Records from a data collection:
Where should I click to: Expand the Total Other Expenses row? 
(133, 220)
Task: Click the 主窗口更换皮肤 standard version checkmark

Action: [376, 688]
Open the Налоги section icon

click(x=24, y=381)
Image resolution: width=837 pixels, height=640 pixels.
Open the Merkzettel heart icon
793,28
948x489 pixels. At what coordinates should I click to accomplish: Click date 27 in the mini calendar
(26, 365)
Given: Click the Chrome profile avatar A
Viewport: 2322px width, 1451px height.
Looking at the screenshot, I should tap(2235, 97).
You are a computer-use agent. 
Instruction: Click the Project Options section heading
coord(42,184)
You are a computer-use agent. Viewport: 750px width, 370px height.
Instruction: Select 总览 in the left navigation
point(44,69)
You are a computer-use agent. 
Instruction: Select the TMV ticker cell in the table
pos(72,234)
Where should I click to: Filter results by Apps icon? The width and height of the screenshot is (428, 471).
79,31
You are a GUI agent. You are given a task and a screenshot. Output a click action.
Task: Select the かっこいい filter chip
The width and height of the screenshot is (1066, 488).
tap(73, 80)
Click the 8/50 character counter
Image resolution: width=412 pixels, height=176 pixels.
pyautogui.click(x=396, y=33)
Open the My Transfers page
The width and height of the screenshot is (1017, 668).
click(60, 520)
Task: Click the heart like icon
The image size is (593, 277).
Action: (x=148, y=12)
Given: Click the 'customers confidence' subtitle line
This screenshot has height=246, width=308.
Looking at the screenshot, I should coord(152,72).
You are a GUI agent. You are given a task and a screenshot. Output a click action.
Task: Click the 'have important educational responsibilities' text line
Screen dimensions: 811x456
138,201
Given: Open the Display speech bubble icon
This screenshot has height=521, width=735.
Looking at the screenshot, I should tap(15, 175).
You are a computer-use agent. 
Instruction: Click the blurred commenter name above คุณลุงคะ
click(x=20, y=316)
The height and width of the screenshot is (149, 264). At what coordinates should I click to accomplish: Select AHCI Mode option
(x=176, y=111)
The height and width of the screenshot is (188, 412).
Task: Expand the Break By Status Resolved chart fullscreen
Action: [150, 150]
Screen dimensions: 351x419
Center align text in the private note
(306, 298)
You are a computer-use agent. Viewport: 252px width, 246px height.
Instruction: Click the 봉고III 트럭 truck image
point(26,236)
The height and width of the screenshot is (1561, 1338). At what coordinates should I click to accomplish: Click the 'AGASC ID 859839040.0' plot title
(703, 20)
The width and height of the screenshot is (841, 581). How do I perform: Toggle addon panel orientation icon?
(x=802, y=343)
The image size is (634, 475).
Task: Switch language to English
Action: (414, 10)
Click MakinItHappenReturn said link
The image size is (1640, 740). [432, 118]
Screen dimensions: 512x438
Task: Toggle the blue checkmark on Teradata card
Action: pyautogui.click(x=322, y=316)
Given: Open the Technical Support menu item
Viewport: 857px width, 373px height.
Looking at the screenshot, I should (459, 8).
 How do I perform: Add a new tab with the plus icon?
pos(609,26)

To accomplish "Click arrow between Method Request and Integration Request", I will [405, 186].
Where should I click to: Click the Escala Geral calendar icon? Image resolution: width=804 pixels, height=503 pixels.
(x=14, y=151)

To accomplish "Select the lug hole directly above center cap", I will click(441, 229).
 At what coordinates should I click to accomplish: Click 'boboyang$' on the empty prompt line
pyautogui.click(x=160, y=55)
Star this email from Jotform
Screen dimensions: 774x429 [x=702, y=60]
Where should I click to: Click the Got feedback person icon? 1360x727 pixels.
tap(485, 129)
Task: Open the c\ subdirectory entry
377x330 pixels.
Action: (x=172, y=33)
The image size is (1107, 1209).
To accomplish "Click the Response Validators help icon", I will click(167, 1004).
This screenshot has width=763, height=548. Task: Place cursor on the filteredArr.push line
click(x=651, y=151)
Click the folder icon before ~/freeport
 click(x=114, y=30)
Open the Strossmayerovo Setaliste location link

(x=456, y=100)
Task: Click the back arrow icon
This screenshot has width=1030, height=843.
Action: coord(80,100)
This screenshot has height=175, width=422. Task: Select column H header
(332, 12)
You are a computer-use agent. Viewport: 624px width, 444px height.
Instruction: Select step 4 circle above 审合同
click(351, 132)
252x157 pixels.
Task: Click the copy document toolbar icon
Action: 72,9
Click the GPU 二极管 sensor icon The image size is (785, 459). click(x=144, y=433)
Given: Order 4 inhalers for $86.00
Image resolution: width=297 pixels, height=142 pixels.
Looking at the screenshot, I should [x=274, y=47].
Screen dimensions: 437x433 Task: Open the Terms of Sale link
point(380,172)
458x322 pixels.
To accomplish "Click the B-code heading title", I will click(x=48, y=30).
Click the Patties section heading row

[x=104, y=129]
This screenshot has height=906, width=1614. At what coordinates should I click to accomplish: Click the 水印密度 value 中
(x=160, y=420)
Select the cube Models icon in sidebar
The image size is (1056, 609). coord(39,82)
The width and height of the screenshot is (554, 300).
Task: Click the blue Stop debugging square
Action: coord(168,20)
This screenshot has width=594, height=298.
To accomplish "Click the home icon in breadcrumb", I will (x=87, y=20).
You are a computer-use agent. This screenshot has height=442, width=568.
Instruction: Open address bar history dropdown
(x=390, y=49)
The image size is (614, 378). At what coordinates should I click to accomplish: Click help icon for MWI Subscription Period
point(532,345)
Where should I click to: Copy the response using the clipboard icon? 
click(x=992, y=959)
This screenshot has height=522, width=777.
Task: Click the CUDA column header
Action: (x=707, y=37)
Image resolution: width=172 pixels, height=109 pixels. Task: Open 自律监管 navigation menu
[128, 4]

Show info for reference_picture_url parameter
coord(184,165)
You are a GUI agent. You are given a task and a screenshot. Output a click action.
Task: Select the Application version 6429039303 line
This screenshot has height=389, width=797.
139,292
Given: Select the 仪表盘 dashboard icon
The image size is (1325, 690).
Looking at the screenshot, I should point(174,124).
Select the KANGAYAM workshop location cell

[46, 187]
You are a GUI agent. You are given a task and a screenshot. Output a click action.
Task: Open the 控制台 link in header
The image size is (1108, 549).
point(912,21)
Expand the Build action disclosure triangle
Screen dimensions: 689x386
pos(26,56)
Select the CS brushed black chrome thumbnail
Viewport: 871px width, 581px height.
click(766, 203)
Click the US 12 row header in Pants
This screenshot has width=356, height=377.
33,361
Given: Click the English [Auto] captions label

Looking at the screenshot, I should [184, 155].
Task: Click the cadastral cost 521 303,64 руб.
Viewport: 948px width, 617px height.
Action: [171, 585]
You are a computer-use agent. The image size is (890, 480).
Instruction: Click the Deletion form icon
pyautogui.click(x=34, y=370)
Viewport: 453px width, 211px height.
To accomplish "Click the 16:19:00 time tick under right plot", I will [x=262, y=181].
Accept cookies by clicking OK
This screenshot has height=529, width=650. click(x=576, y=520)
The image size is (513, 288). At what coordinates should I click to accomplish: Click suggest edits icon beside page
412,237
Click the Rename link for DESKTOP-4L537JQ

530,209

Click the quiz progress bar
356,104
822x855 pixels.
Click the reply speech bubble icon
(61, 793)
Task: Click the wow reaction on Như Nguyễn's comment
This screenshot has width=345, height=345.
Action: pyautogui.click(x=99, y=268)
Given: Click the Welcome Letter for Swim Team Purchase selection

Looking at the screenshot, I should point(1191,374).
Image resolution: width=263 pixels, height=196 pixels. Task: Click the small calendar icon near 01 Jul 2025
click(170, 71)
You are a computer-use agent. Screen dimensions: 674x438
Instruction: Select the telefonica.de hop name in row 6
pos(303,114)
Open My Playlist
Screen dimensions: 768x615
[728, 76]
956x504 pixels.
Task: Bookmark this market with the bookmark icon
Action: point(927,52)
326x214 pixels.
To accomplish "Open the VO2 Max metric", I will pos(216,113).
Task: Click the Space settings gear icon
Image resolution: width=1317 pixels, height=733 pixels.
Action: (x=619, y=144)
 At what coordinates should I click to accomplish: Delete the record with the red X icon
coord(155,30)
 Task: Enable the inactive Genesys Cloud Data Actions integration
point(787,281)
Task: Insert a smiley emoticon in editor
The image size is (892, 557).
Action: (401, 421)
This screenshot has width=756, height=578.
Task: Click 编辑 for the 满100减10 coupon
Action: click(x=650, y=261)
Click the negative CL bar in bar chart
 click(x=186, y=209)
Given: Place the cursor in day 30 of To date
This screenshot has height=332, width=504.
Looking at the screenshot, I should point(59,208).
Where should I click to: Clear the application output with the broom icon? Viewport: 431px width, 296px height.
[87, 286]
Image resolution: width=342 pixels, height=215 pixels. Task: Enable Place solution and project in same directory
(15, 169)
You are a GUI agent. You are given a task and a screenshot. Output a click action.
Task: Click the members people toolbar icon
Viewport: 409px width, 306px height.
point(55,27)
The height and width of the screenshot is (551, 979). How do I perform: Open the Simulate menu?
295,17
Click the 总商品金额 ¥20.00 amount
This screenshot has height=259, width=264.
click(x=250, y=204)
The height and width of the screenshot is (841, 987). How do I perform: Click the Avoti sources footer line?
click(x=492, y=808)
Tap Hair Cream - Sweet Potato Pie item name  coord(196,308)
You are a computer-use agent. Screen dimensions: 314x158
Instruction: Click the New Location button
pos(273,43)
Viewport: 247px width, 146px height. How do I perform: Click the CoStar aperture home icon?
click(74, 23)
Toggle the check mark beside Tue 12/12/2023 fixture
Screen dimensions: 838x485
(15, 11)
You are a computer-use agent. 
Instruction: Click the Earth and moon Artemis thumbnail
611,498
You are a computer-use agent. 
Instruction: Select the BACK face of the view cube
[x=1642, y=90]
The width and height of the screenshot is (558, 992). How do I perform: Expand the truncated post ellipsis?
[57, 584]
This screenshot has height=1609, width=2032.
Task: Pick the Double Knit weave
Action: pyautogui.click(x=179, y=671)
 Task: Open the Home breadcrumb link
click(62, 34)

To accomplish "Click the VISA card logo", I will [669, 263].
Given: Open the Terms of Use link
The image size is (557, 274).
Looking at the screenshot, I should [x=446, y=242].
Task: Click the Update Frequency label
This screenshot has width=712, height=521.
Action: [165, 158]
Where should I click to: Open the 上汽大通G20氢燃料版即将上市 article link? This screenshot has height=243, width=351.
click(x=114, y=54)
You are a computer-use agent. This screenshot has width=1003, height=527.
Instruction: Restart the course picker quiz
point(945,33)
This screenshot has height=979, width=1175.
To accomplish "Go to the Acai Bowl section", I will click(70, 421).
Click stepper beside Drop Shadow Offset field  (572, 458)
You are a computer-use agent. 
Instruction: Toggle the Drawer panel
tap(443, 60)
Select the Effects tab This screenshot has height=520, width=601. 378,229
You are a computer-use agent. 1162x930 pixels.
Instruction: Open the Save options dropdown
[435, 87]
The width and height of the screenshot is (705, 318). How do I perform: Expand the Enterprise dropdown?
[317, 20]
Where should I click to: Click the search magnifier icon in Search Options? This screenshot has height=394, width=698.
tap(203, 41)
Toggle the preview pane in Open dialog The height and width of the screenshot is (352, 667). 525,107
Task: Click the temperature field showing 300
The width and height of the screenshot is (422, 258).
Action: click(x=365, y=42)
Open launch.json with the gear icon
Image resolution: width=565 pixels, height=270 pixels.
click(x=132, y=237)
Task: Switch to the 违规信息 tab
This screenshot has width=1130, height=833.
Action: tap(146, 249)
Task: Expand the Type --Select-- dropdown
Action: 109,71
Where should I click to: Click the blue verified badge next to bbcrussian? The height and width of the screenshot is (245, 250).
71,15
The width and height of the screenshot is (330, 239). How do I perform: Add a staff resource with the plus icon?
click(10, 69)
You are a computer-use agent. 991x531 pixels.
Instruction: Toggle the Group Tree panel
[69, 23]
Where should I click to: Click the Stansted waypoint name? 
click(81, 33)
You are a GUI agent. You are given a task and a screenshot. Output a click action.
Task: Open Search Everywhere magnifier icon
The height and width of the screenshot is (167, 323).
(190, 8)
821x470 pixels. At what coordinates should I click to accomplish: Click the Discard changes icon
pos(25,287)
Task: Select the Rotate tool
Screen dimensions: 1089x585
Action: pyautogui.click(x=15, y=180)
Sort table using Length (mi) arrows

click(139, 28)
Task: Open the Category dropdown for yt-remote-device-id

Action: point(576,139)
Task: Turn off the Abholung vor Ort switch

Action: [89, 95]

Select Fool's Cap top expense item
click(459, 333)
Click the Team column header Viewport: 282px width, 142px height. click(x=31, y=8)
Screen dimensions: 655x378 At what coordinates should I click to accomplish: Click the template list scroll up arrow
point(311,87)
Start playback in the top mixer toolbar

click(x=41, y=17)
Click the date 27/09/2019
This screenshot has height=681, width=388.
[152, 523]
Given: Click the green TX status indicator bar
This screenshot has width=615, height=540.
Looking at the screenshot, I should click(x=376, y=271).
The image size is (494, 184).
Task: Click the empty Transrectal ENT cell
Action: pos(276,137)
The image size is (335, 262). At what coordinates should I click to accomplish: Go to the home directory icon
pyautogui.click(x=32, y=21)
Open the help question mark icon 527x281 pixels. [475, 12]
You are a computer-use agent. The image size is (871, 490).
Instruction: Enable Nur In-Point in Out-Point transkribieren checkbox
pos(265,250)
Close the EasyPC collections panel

- _Activity_:
Each line of the entries where the string "field" occurs should be shown.

- _Response below_:
Click stepper beside Drop Shadow Offset field  (572, 458)
Task: Click the temperature field showing 300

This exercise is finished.